This post contains an affiliate link. Learn more.
Both Paul and I eat Greek yogurt at least once a day, so it’s a constant in our fridge and on the shopping list. Those little individual cups are so convenient! Paul’s favorite is the blueberry Chobani, while I’m partial to strawberry-banana and the Fage cups with the fruit on the side. These things can be really sweet though, and sometimes higher in carbs than we want. And I’ve been noticing more and more that the 0% varieties are leaving me less full and satisfied than they should. So, when I have the time I’ve taken to making up my own yogurt cups instead.
When I do this, I prefer to use full-fat Greek yogurt. Why?
- It tastes awesome.
- It’s much more satisfying.
- See #1.
Yes, it’s higher in calories. But I’m controlling exactly how much I eat and whatever else goes into the cup, so I can adjust the serving size to compensate. It’s also fun to look through the fridge and pantry and come up with new flavors and combinations to try.
This coffee yogurt recipe was inspired by the “coffee blended” Chobani, which is still one of my top picks if I’m buying yogurt cups.
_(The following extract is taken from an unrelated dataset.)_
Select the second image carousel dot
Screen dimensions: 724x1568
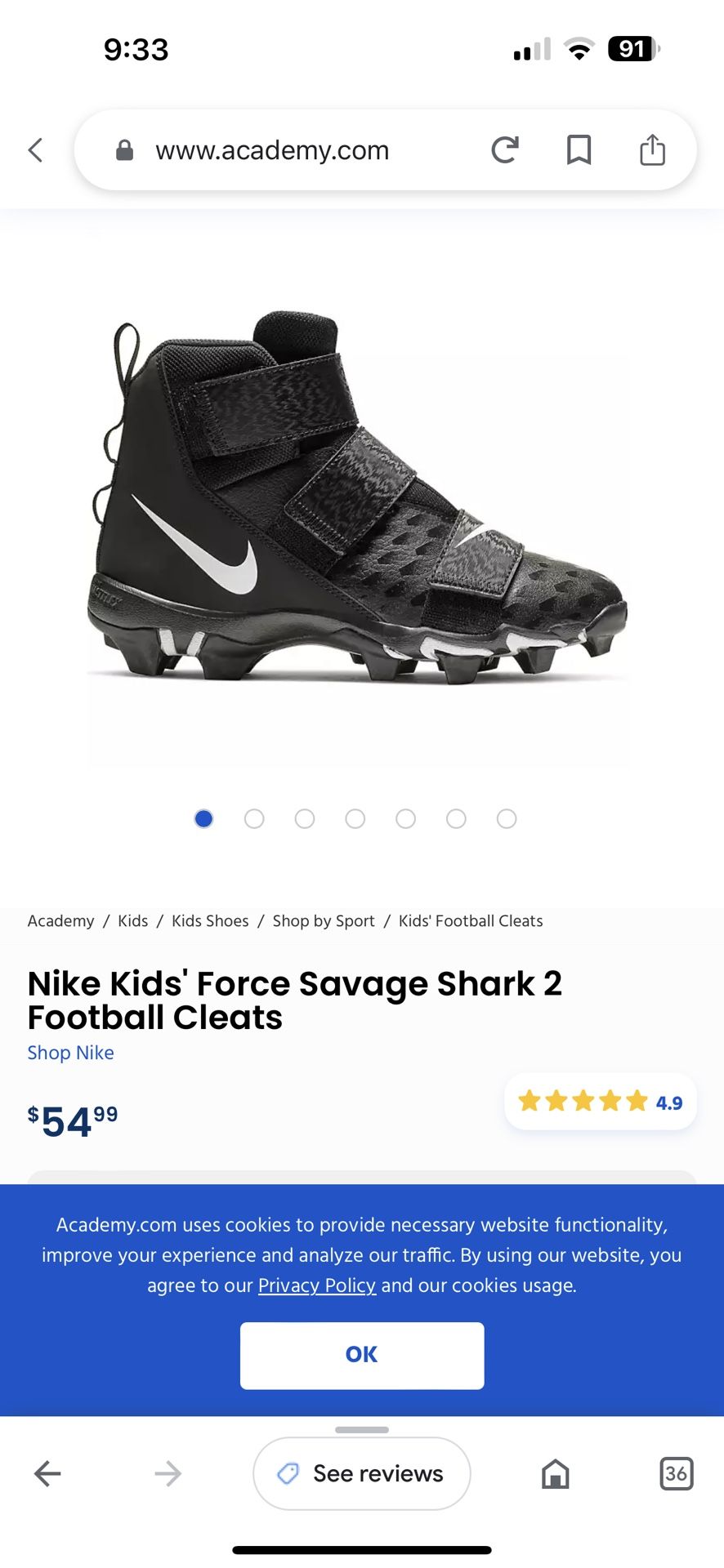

I used instant espresso (this kind) in this recipe to get a strong coffee flavor without watering down the yogurt. (You can use a little less than the recipe states for a less-intense coffee taste.) Stirring up the espresso with vanilla extract and just a touch of water before blending everything together makes it easier to distribute throughout the yogurt. You can also use maple syrup as the sweetener for a different take on your coffee yogurt.
- 1/2 tsp instant espresso powder
- 1/4 tsp vanilla extract
- 1/2 tsp water
- 1 tsp honey or maple syrup
- 1/3 cup plain whole-milk Greek yogurt (I used Chobani)
- Stir the espresso powder, vanilla extract and water together until a paste forms. Stir in the honey.
- Add the yogurt and mix until combined. Serve.